Work|Able is a modular system whose base is a series of horizontal rails mounted to the wall. Panels, shelving units, even desks and TV mounts are available in a range of sizes that slide onto the rails in a virtually unlimited variety of configurations.

The rails, says Graham, are a starting point. “If you look at this wall in elevation and somebody’s standing there, you’ve got these rails that come across and create these datum lines. If you’re sitting, if you’re standing, however you are, you’re relating to these horizontal lines.” Using Work|Able, it’s then easy to fill in space for a range of purposes, he explains. “Once you’ve figured out what the right heights are relative to a person and how they interact with it, the question you need to ask is: What makes sense in each of these zones that we’ve created between the rails?”

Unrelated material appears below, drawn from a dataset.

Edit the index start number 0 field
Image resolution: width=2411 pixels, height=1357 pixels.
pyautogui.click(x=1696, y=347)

Because of its wide flexibility and neutral color palette, Work|Able fits in just about anywhere. Courtesy Kimball

That’s where the options come in. With Work|Able’s plethora of surfaces, shelves, and other tools, the options to customize are virtually unlimited. When developing the system’s panels, Graham and Kimball made a breakthrough by adding additional depth between the wall and the surface. The rails are an inch and a half deep, giving enough space for such add-ons as a pegboard, an acoustical PET tile, corkboard, and chalkboard.

According to Graham, underutilized wall space is all around us, especially in workplaces. With Work|Able, he thinks, transitional and in-between spaces without a clearly defined purpose can be made to do more. “I’m really intrigued by this idea of being able to make that wall a sponsor for a place where you could run into somebody, you could do a huddle over on a table, or you could pin stuff up,” he says.

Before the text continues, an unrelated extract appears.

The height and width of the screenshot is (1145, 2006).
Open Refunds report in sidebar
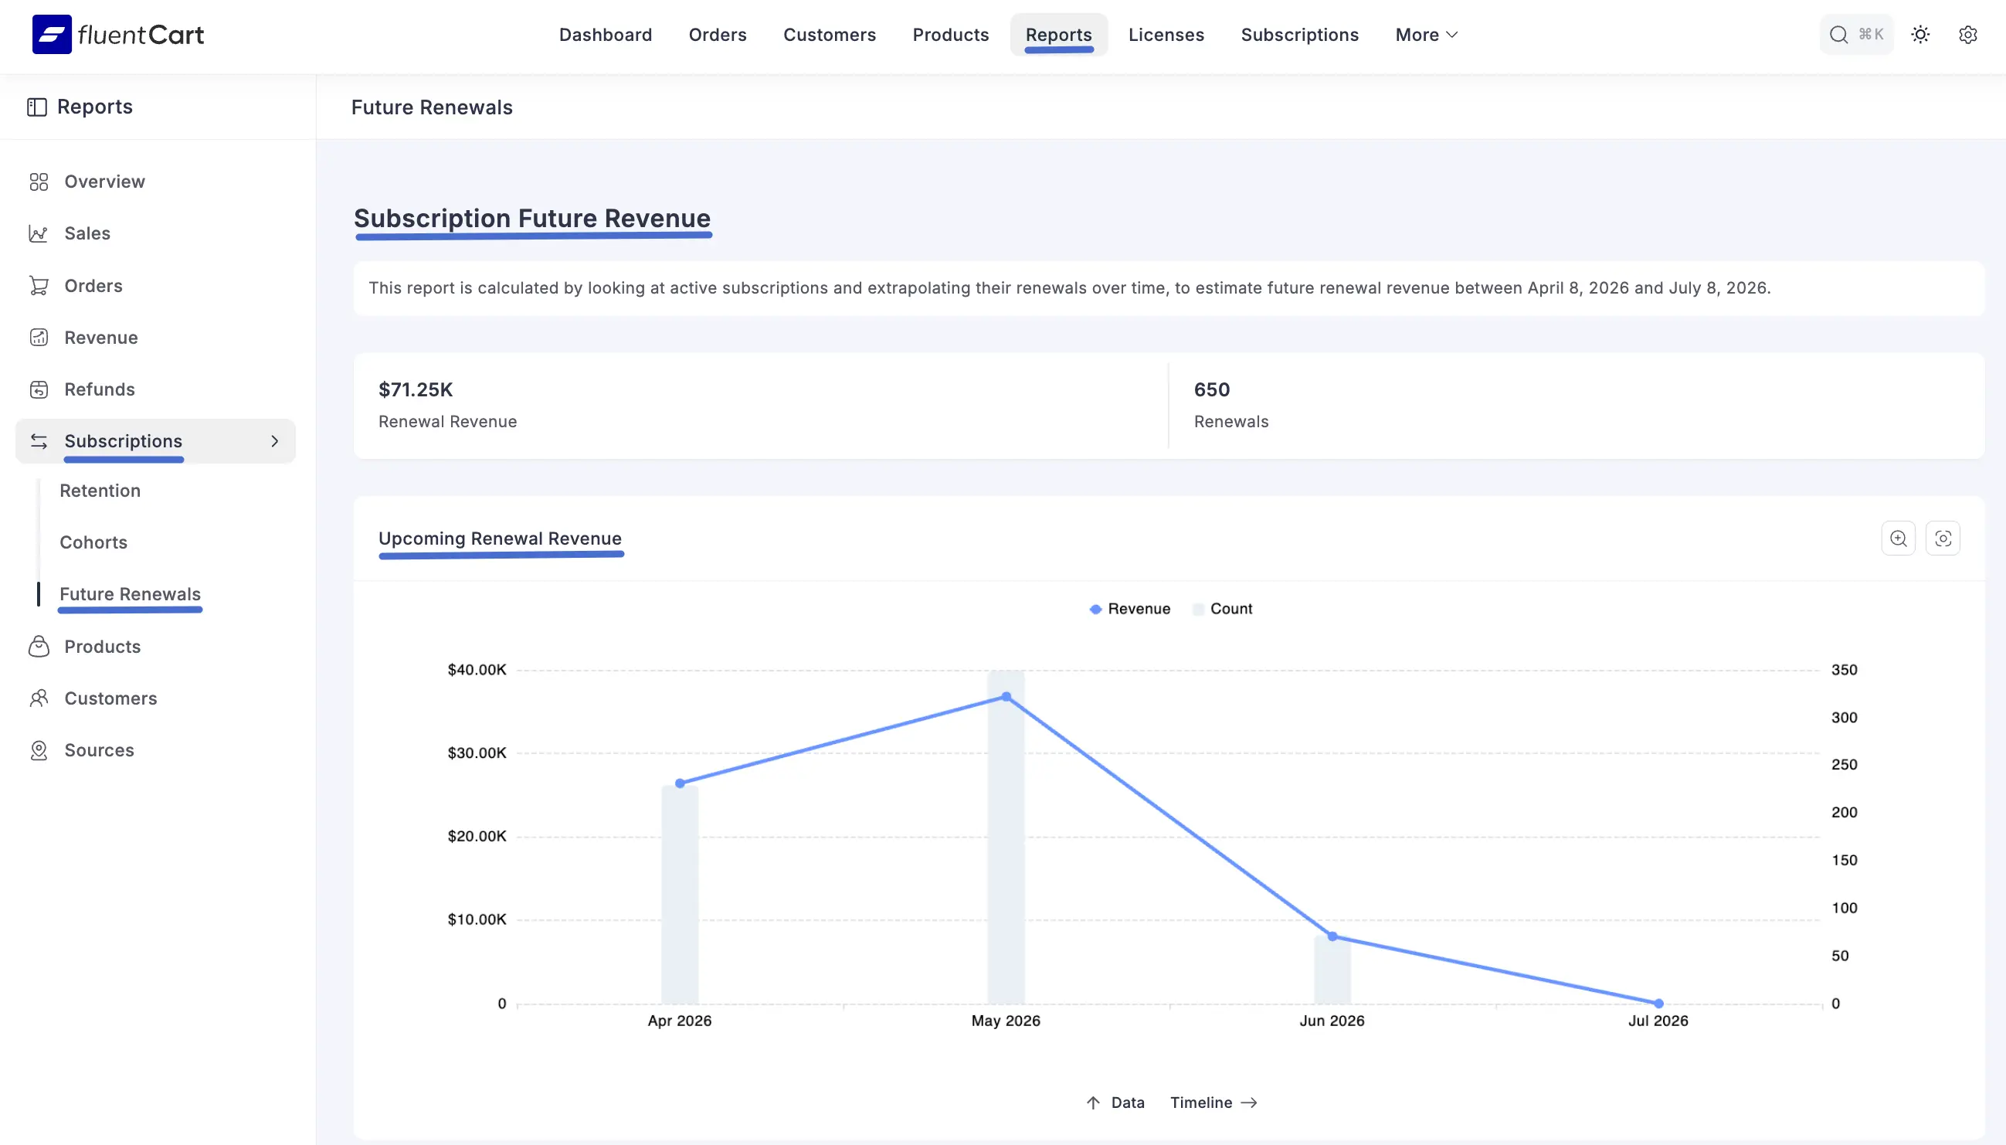99,389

Graham explains that these types of underutilized or transitional spaces are often plagued by harsh acoustics. That’s where the acoustical PET tile that Kimball developed especially for this system comes in. With aesthetic and sound-dampening ridges, the tiles are a subtle textural addition that helps control noise as well in an office as it does in a hallway.



But not all of Work|Able’s pieces are proprietary, in fact one of the features Graham is most excited about is a simple one-inch-by-one-inch pegboard, of the kind found in hardware stores, garages, and workshops the world over. “Pegboard,” he says, “is in your dad’s garage, it’s in my dad’s garage. It’s intuitive. You don’t even need an instruction booklet to use it. As a designer, you want to design everything, but sometimes, you have to acknowledge that something’s really, really good and you should just get out of its way.”

Work|Able is a system for bringing a wide range of components together on the wall, but it’s more than the sum of its parts. It’s a tool for reorganizing the space of a room and adding dynamic elements to any wall. Because the system is useable nearly anywhere, the aesthetics needed to be on the quieter side and able to blend in at any kind of workplace. “The system itself is supportive of the creativity and the aesthetic range of expression that a designer wants to bring to it,” he tells Metropolis making the case that Work|Able is more than a product, it’s a tool.